_GIVEN EXERCISE:_
Copy out the part of the data below that opens with the line containing "Given: Click the" and runs through the end of the data, keeping those lines unchanged and leaving out the pictures.

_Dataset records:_
—————

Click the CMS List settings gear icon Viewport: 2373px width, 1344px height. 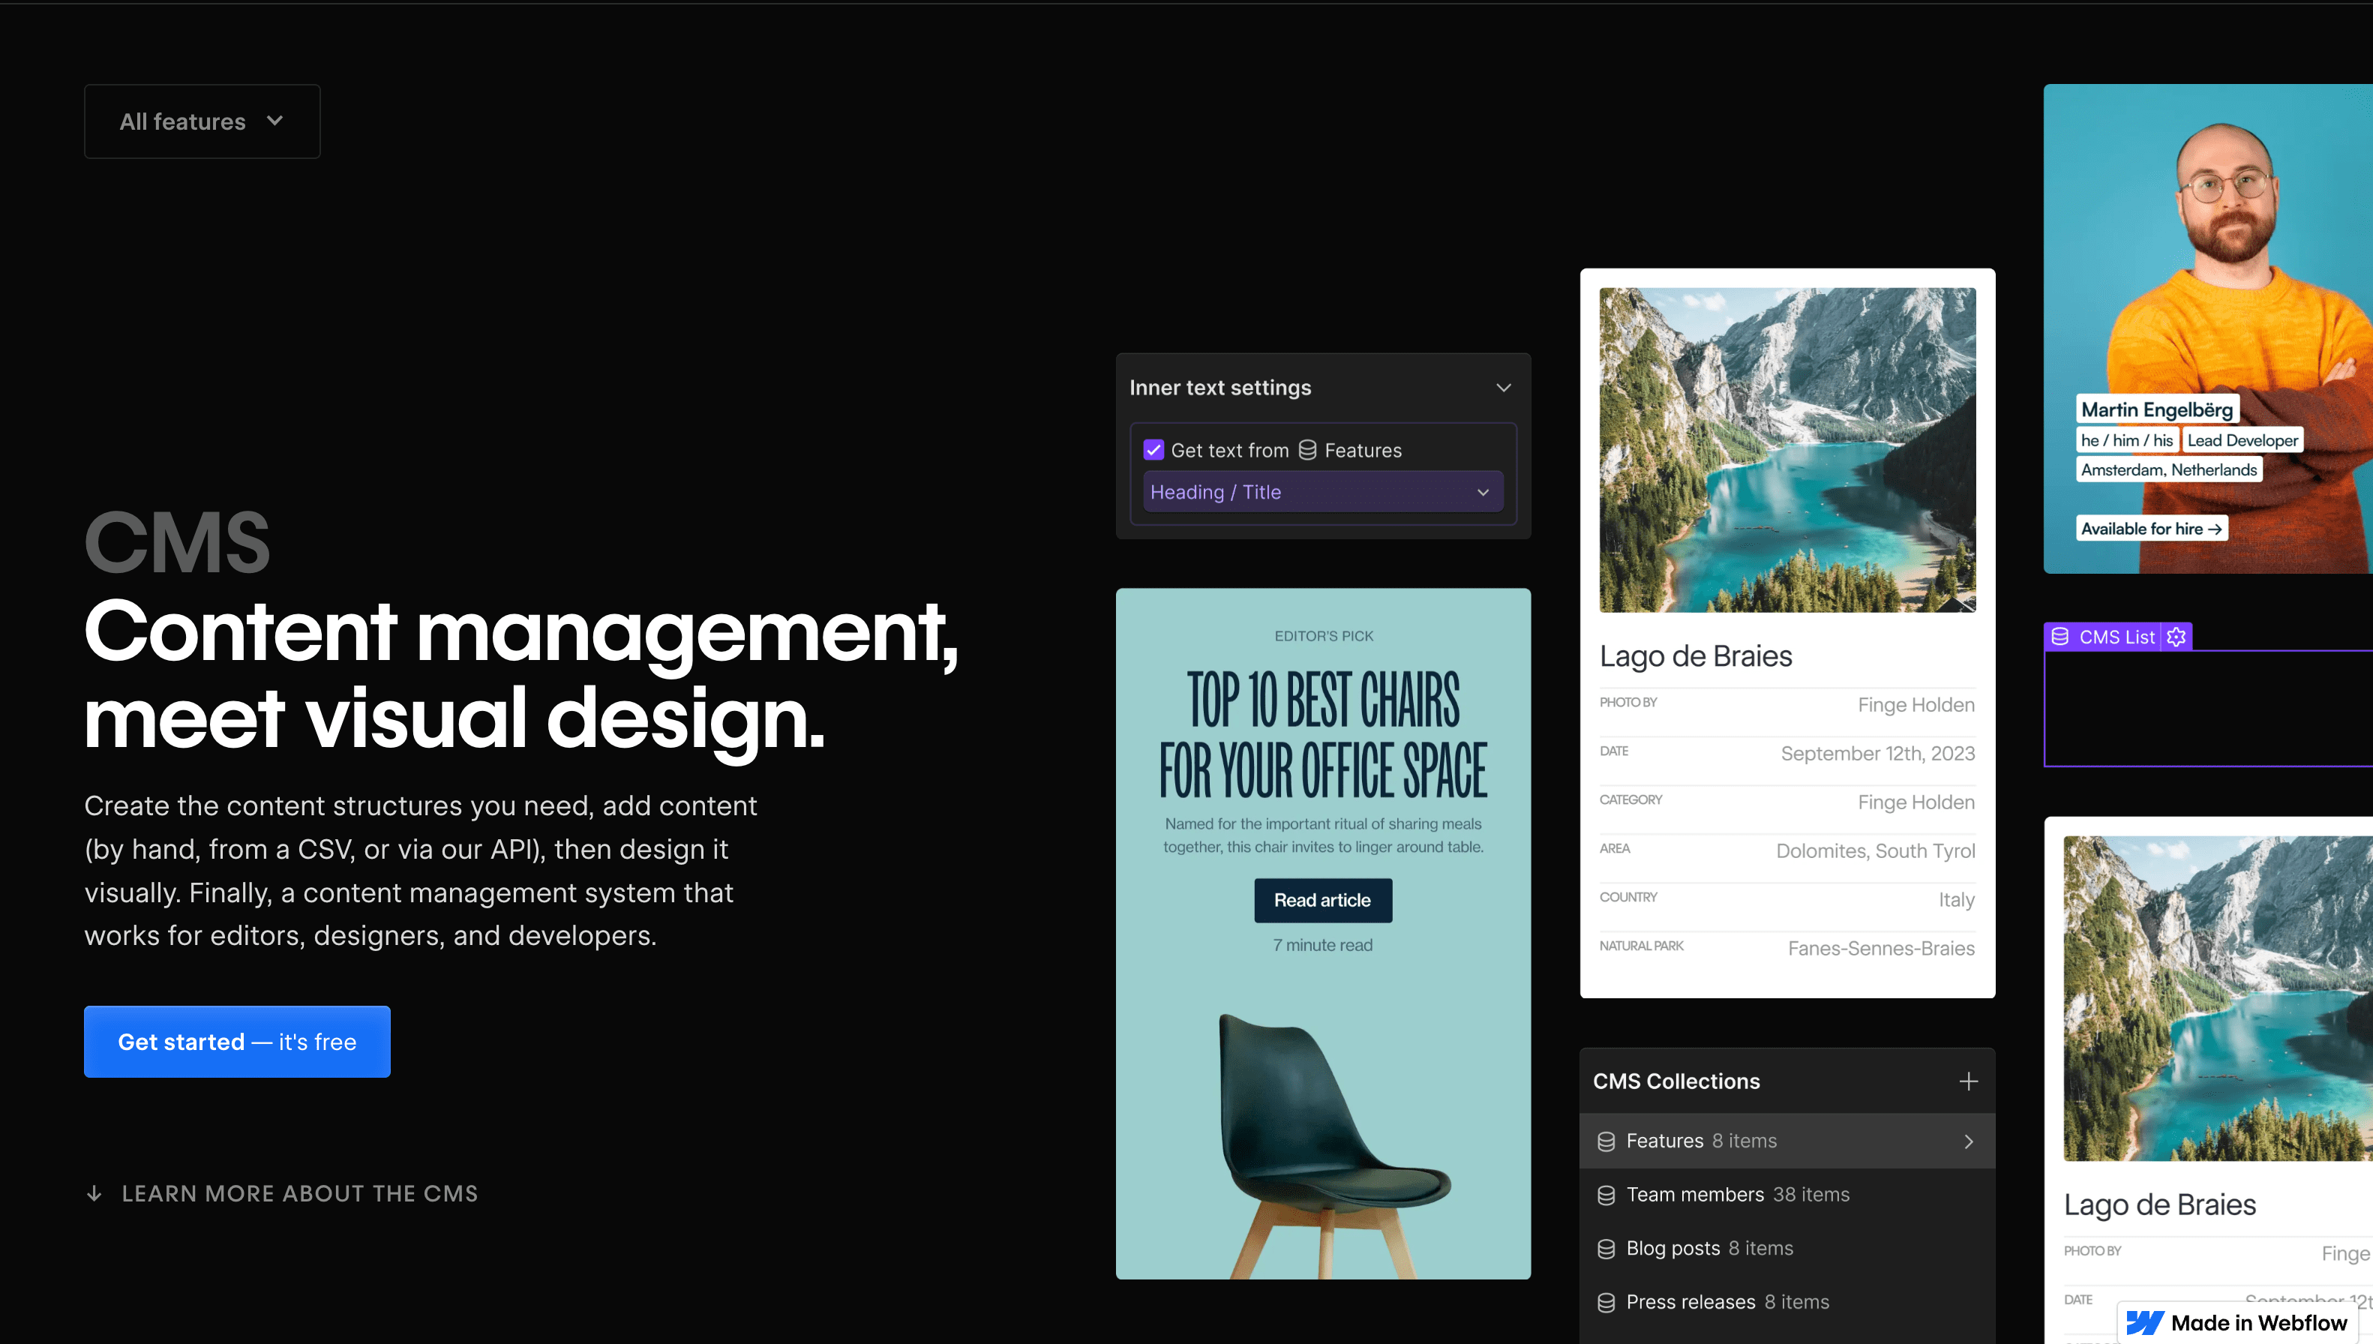click(2177, 637)
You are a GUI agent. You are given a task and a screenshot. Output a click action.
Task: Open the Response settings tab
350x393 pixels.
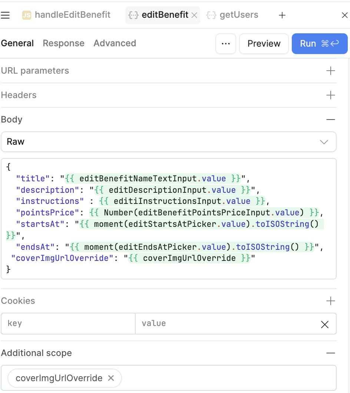63,43
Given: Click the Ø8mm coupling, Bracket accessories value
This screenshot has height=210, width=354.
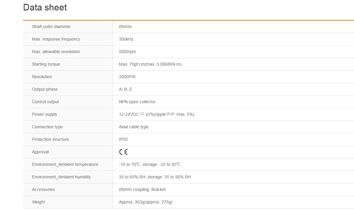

—————

_EXERCISE ANSWER:_
Given: Click the Ø8mm coupling, Bracket accessories value
This screenshot has height=210, width=354.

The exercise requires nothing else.